NEW ORLEANS (February 21, 2022) – As Americans grapple with rising prices, Dillard students say they feel the effects all around, but especially with food and gas.
Senior theater major Walter Dixson said rising prices have made a “huge impact” on the way he lives: “I’m very careful about what I spend my money on.”
Inflation, the rate of increase in prices over a given period, has reached its highest point in 40 years. According to the U.S. Bureau of Labor Statistics, the price of consumer items rose 7 percent from December 2020 to December 2021.
A consumer price index 2021 chart from the bureau showed gas prices are up 49.6 percent; energy 29.3 percent; food 6.3 percent; apparel 5.8 percent; shelter 4.1 percent; and medical care 2.2percent.
The United States is not alone. Prices are soaring around the world; among the major economies, only China has a lower inflation rate today than in early 2020. A Pew Research Center analysis found the third-quarter 2021 inflation rate was higher in 39 of 46 nations when compared with the pre-pandemic third quarter of 2019.
Here at Dillard, students are feeling the impact of the price surges when they shop for gas, food, cleaning supplies, apparel and hygiene items, among others.
Gas prices are a significant issue for students with vehicles. Ryan Browder, a senior theater major from New Orleans, said his gas costs have doubled.
“What would have cost me $10 in gas before now costs me, like, $20 just to fill up my car halfway, and it doesn’t do much.”
Browder said if he buys $10 in gas, that’s about a quarter of a tank, “which lasts me less than a week…It’s down to the point right now where I have to survive with $5 worth of gas because sometimes that’s all I have left.”
He said gas and food are his top two concerns: ““The bread I used to buy was $1 and is now $3…There have been times where I’ve had to go to sleep hungry.” For him, higher prices have made having fun “expendable.”
A favorite food for Dixson apparently is eggs, which he said he buys 60 at a time.
“Junior year, I would always go to Walmart and buy a 60-count box of eggs, and it would be $5. Now, my senior year, that $5 box of eggs is now $8,” he said.
Ashira Jones, a sophomore English major from New Orleans, said she used to spend $10 on 2-3 pounds of shrimp. Now, because of higher costs, she said, “we buy about a pound of shrimp and try to stretch it out.”
Students find other ways to save money, such as looking out for sales or cutting out certain items. For example, Browder has cut back on gas, food and clothes. Dixson has stopped going to the casino. De’Auan McClaine, a film senior from Kansas City, Kansas, said she’s cut back on buying shoes and video games.

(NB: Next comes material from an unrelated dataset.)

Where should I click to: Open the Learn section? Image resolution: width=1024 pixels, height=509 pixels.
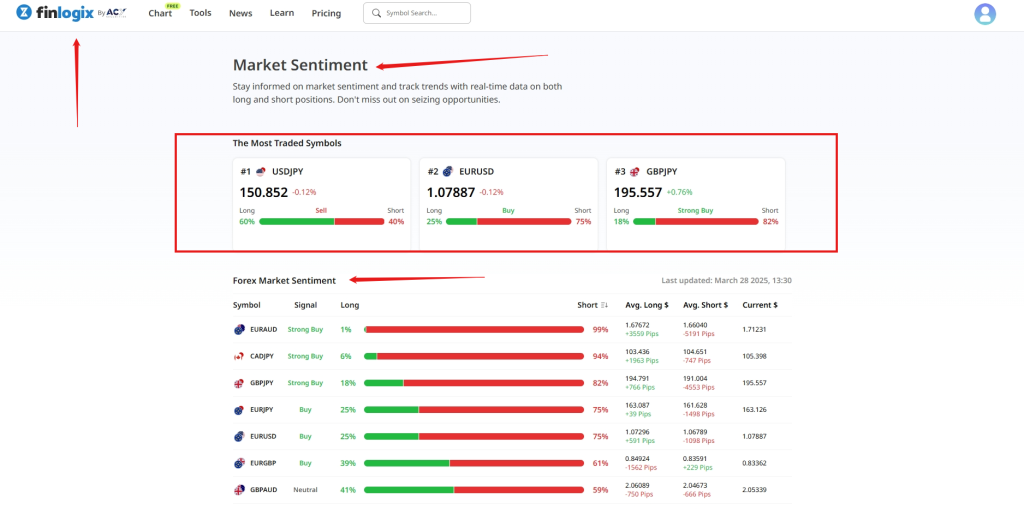pyautogui.click(x=282, y=13)
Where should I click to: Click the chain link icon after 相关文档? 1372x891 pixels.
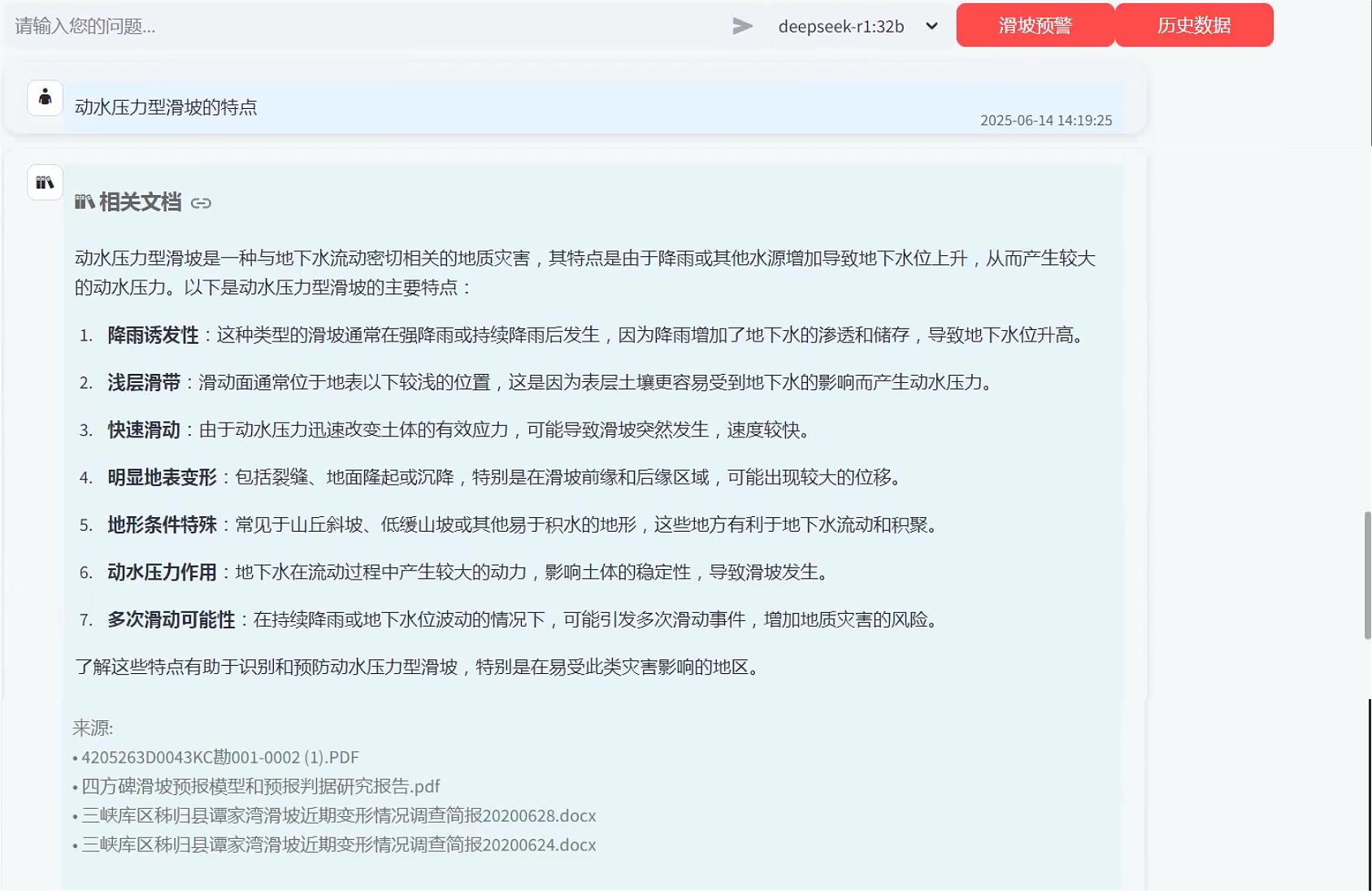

Paulina Webber, an English junior from Little Rock, Arkansas, said, “I try to watch out for sales so I can maintain my preferences, such as Bath & Body Works products like body wash, lotion, candles, etc., but still try not to just break the bank because everything is expensive.”
Webber said she started used coupons.
Webber said she doesn’t have a car, but when her mom drove down from Little Rock to return her to school, her mother commented on how much higher gas was in New Orleans – $3.25 at the time vs. $3 in Little Rock, “so that’s a pretty big gap.”